::: Text to read :::

The Iran America Didn’t Expect

The U.S.-Israeli war against Iran was accompanied by political expectations that went far beyond degrading Tehran’s nuclear program or weakening its military capabilities. In Washington and Tel Aviv, many believed the conflict would become a founding moment for a different Iran—either by producing a political order more closely aligned with the West and less committed to its anti-Western ideology, or by triggering a domestic uprising that would ultimately bring the system of Wilayat al-Faqih to an end.

Only months after the war, however, a major essay by Vali Nasr and Narges Bajoghli in Foreign Affairs offers a strikingly different interpretation. The Iran that emerged from the conflict is not the Iran that the United States and Israel anticipated. Instead, it is a state engaged in an ambitious process of internal reorganization. The Islamic Republic taking shape today differs from the one that evolved under Ali Khamenei—but in ways far more complex than its adversaries expected.

The significance of Nasr and Bajoghli’s essay lies not only in its conclusions, but also in its timing and authorship. Vali Nasr has long been among America’s leading scholars of Iran, developing an intellectual project that explains Iranian behavior through the lenses of statecraft, strategic culture, and geopolitics rather than ideology alone. His latest essay reads as a natural continuation of his work on Iran’s grand strategy, while introducing a new variable imposed by the recent war: the Islamic Republic did not emerge from the conflict unchanged.

::: Dataset section :::

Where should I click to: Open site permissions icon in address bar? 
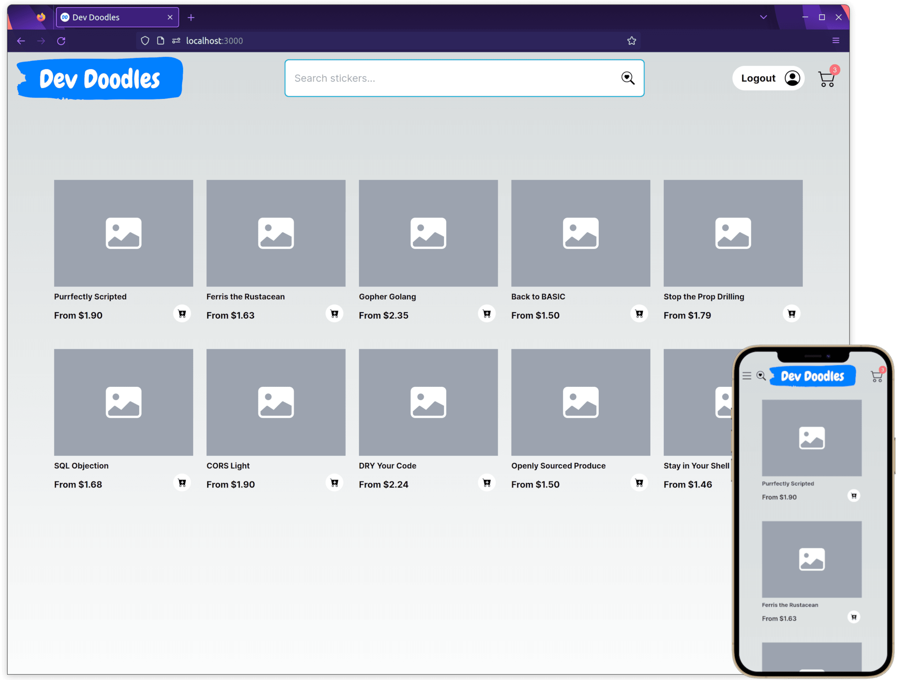pos(176,41)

:::

Summarize the piece on postwar Iran in two sentences.

Many in Washington and Tel Aviv believed the U.S.-Israeli war against Iran would produce a political order more aligned with the West or a domestic uprising that would end the system of Wilayat al-Faqih. An essay by Vali Nasr and Narges Bajoghli in Foreign Affairs argues instead that Iran emerged as a state undergoing an ambitious internal reorganization, an Islamic Republic that differs from the one under Ali Khamenei in ways far more complex than its adversaries expected.